Saturday 23 May 2020

Album Reviews for Kraftwerk's 'The Man Machine'


I’d been aware of Kraftwerk from their ‘Autobahn’ single a few years earlier, but nothing else. As the punk scene began to fragment at the end of the 1970’s the pace-setters to come next were the New Romantics and the New Wavers. They were looking for new sounds and styles and the synthesiser was readily available and harked back to the punk ethos of “anyone can do it” because of its ease to use. But the newer bands were still melding electronic music with traditional band line-ups. Kraftwerk had been doing their thing for at least a decade at that point, ignoring the two guitars, bass and drums set up and indeed with someone who could sing. The main point of ‘The Man Machine’ was that Kraftwerk had begun to introduce beats that you could dance to. I can remember this album getting played to death at Birmingham clubs such as Holy City Zoo and The Rum Runner.
-Marek





The sound of Der Mencsh Machine is, to me, like cities made of glass crackling with blue tongue licking lashes of electricity.

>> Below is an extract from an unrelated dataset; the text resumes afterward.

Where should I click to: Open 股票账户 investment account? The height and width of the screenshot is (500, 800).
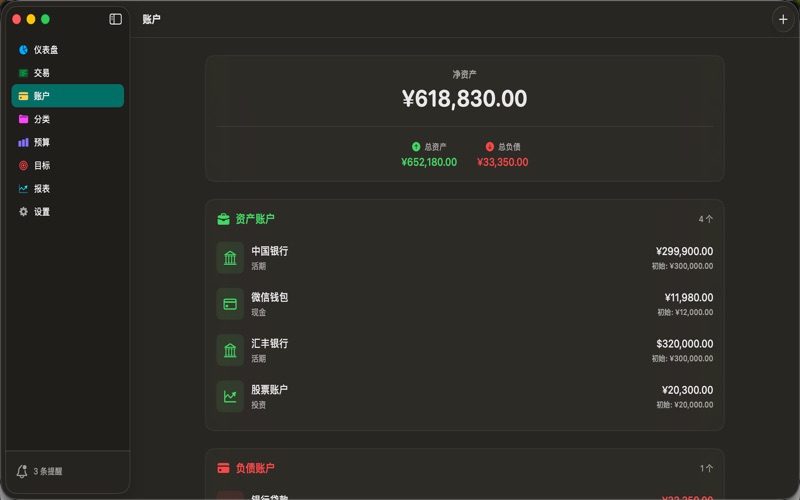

It is the most pop leaning record of the band's career to that point, with "The Model" being perhaps their best known piece and representing the band's success in honing the new technology they had been working with into instruments which could be accepted and embraced by generations of musical purists.

The Krautrock revolution, as it has become known (though when I mentioned the term to a German friend she did not know it and thought it rather insulting) was the sound of Germany looking to put it's past behind it, but not by jumping on the bandwagon of the popular American music dominating the airwaves. It was the search for a new identity from the ruins of a troubled history.


Its influence is far reaching. I could name LCD Soundsystem and Daft Punk songs that directly lift some of the melodies from Metropolis and The Robots without apology.